The undulating, open land that surrounds her home at the head of the River Ayr also provides other traditional materials that Lise incorporates into her work. Fieldrushes, heather, hairmoss, dogwood, broom and birch are gathered from the fields and woven between the willow to introduce extra colour, texture and interest: "It's very important to me to use materials from the local landscape. For me, basketmaking is a way of bringing nature into people's homes."

 

 

Today, many of her pieces display experimental and decorative techniques that blur the boundaries between art and craft, but in the early days she was simply driven by a desire to master the basics: "At that time the only books available were about weaving with cane not willow. All I had was one leaflet about how to make a log basket and, using a great deal of trial and error, I tried to adapt this method to different designs. I knew that I needed more tuition if I was going to succeed but willow basketmaking had virtually died out in Scotland." So she made contact with an English basketmaker, Colin Manthorpe, who had learnt his trade as an apprentice in the 1950s, and arranged for him to come to Scotland and teach courses for herself and a few others. "He showed us all the traditional skills and then I spent hours practising - eventually my round baskets were round and my square ones square."

 

 

Wanting to encourage others to discover the joys of willow weaving and fearing that basketmaking in Scotland faced complete extinction, Lise became an early member of the Scottish Basketmakers' Circle (SBC). To spread the word, she has travelled all over Scotland, teaching courses and taking willow cuttings wherever she went to encourage others to grow their own. It is a testament to her pioneering and nurturing spirit that today the SBC has 200 members with 25 making a living from the craft.

 

 

Lise's passionate interest in basketmaking has inspired her to explore the history of this ancient practice, thought to be older than potting. On Shetland, for example, she worked with the last true maker of the ‘kishie',  a pannier made of woven local oat straw used to carry peat, potatoes and bricks. She has also recreated eel traps from 2,500 BC for Channel 4's Time Team and made replica Stone Age baskets for Kilmartin House Museum. But her creativity and talent have also helped move the craft firmly into the future by giving it greater contemporary appeal. "I wanted to be less bound by the rules and the idea of making symmetrical shapes and straight lines," Lise explains. "I wanted to let the willow speak for itself and make even more of its pliability." In 2004, she began work on a series of strikingly innovative designs - tall woven ‘vases' and shorter, squatter ‘pods' with flowing, curved shapes, incorporating unusual curves and dents inspired by the contours of the Ayrshire countryside.

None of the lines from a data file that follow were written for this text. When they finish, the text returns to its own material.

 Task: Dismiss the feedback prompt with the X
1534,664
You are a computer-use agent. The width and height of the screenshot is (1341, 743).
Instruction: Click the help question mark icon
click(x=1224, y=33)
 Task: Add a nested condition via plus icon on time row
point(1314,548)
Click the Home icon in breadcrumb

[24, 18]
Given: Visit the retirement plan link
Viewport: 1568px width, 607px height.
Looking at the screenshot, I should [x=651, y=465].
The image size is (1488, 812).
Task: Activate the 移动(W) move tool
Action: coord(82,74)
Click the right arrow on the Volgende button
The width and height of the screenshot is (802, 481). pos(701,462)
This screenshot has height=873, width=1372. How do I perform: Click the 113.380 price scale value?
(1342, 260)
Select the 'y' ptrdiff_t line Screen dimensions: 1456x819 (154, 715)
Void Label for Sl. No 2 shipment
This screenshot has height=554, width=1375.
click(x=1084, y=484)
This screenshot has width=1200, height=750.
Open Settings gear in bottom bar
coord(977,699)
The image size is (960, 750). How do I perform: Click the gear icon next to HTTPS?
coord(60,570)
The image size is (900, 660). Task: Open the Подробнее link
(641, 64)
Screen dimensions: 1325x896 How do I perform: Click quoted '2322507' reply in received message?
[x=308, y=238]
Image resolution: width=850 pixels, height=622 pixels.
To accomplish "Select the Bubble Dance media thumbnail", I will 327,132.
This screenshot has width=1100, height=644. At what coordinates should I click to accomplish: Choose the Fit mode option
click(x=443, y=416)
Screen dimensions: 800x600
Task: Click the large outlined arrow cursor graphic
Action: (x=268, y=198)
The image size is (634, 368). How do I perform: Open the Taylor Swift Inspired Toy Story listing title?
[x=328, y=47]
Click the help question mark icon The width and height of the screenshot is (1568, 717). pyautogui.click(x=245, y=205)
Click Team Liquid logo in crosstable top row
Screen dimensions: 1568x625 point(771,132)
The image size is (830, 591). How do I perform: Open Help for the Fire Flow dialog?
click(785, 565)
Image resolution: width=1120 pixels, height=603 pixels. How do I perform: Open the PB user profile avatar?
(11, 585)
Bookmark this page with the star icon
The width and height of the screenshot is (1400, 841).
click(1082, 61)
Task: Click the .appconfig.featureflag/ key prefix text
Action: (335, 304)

Achieving the sculptural shapes with their narrow apertures and sense of movement requires great dexterity as the stakes have to come very close together and working the weavers in between becomes more like embroidery than weaving.

 

 

Over the years Lise has managed to merge the roles of grower, designer, maker, marketer and teacher into one, with her work selling at prestigious fairs and galleries across the country, but she's never happier than when she's weaving in the workshop. Here, baskets of all shapes hang from the rafters and her distinctive, swirling wreaths adorn the walls. Collections of trusted tools - bodkins, secateurs, snippers, cleavers and mallets - sit alongside the more makeshift - clothes pegs, electrical wire and shoelaces to hold the willow in place, and stones and pebbles from her travels to weight down work in progress. Nothing is wasted - small coloured offcuts are made into earrings, necklaces and bracelets, or twisted into faggots for the fire. Bundles of her home-grown willow, stored in the rafters to dry, scent the air with an incense-like aroma. "I may be feeling worried or tense but the rhythm of the weaving has a meditative effect that relaxes me," Lise says. "It allows me to express myself but it's more than my work and my hobby - it's a compulsion. And what other artwork smells so good?"